Reproduce all of the data exactly. Images are not to appear in the reply.
───── Supplied data ─────
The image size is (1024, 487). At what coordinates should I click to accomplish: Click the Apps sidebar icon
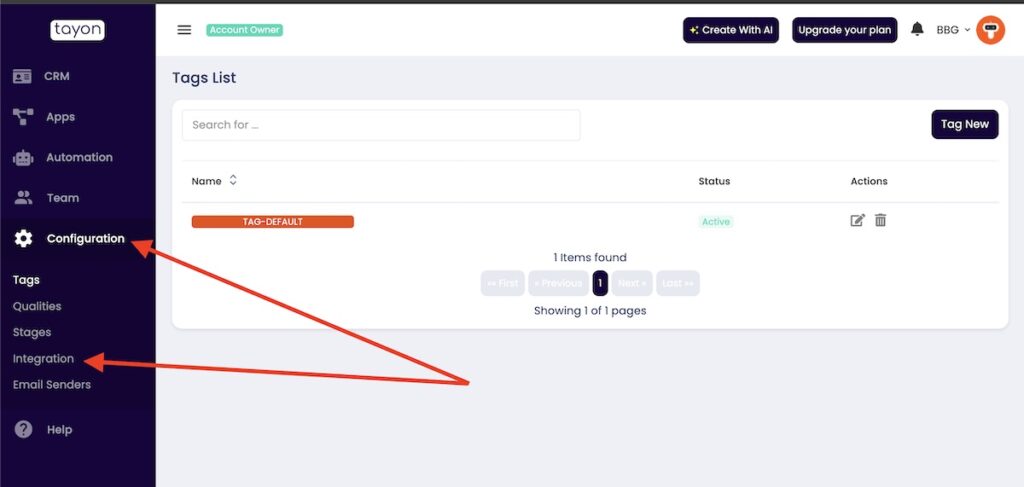click(x=23, y=117)
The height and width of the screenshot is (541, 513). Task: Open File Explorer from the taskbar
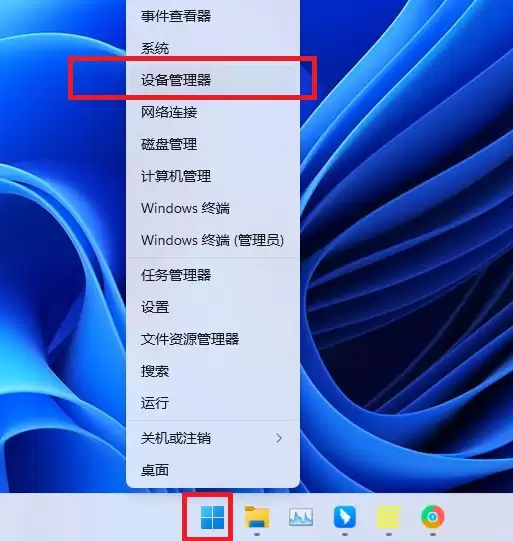[257, 517]
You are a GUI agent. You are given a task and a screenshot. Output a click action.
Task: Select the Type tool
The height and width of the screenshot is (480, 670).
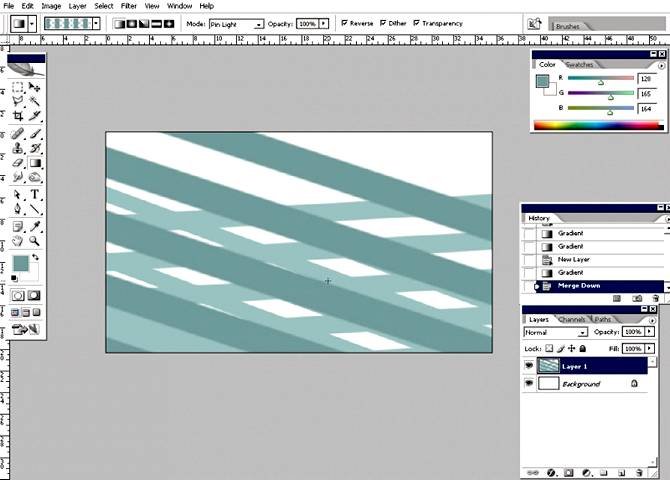pyautogui.click(x=36, y=195)
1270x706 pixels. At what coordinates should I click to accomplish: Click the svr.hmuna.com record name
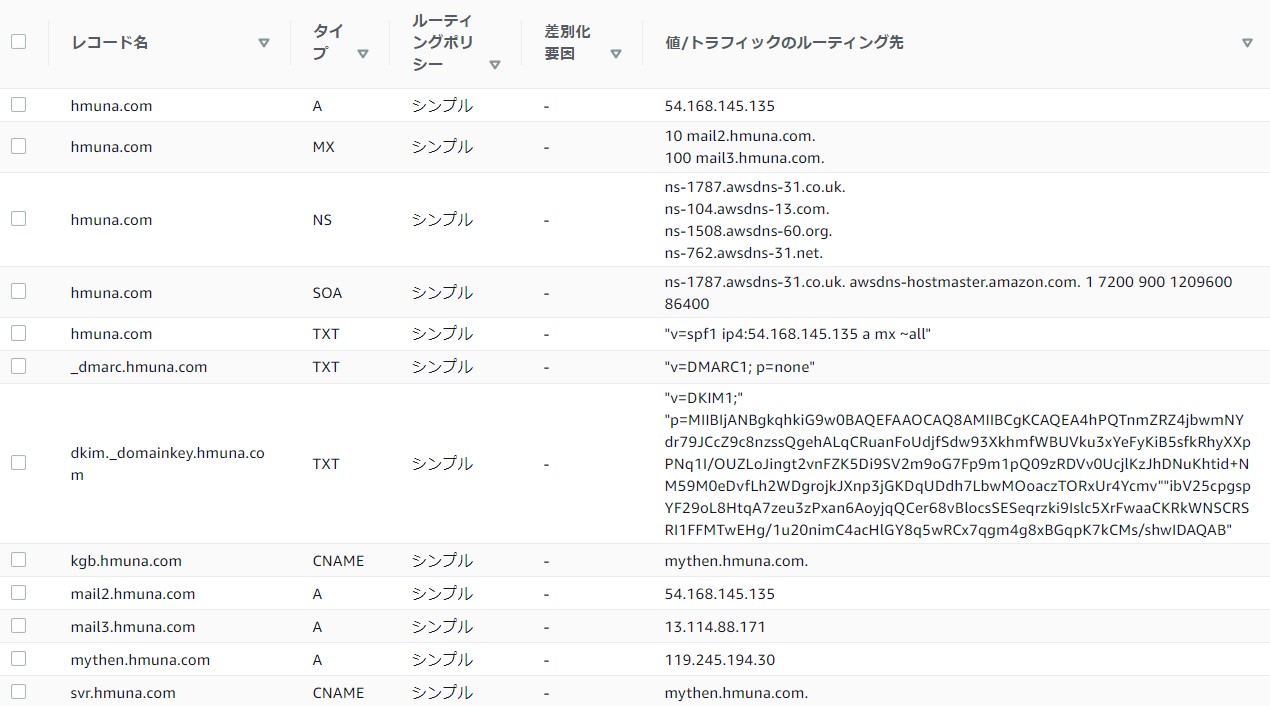(x=123, y=693)
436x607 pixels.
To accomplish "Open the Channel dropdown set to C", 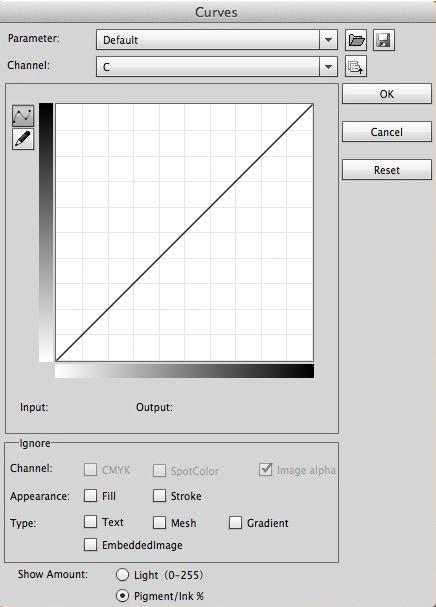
─────
● Solution below
The image size is (1024, 487). At what coordinates should I click to accomplish: Click the Apps sidebar icon
click(x=23, y=117)
The height and width of the screenshot is (541, 513). Task: Open File Explorer from the taskbar
[257, 517]
You are a GUI agent. You are given a task and a screenshot. Output a click action.
Task: Select the Type tool
The height and width of the screenshot is (480, 670).
pyautogui.click(x=36, y=195)
1270x706 pixels. At what coordinates should I click to accomplish: Click the svr.hmuna.com record name
(x=123, y=693)
436x607 pixels.
To accomplish "Open the Channel dropdown set to C", 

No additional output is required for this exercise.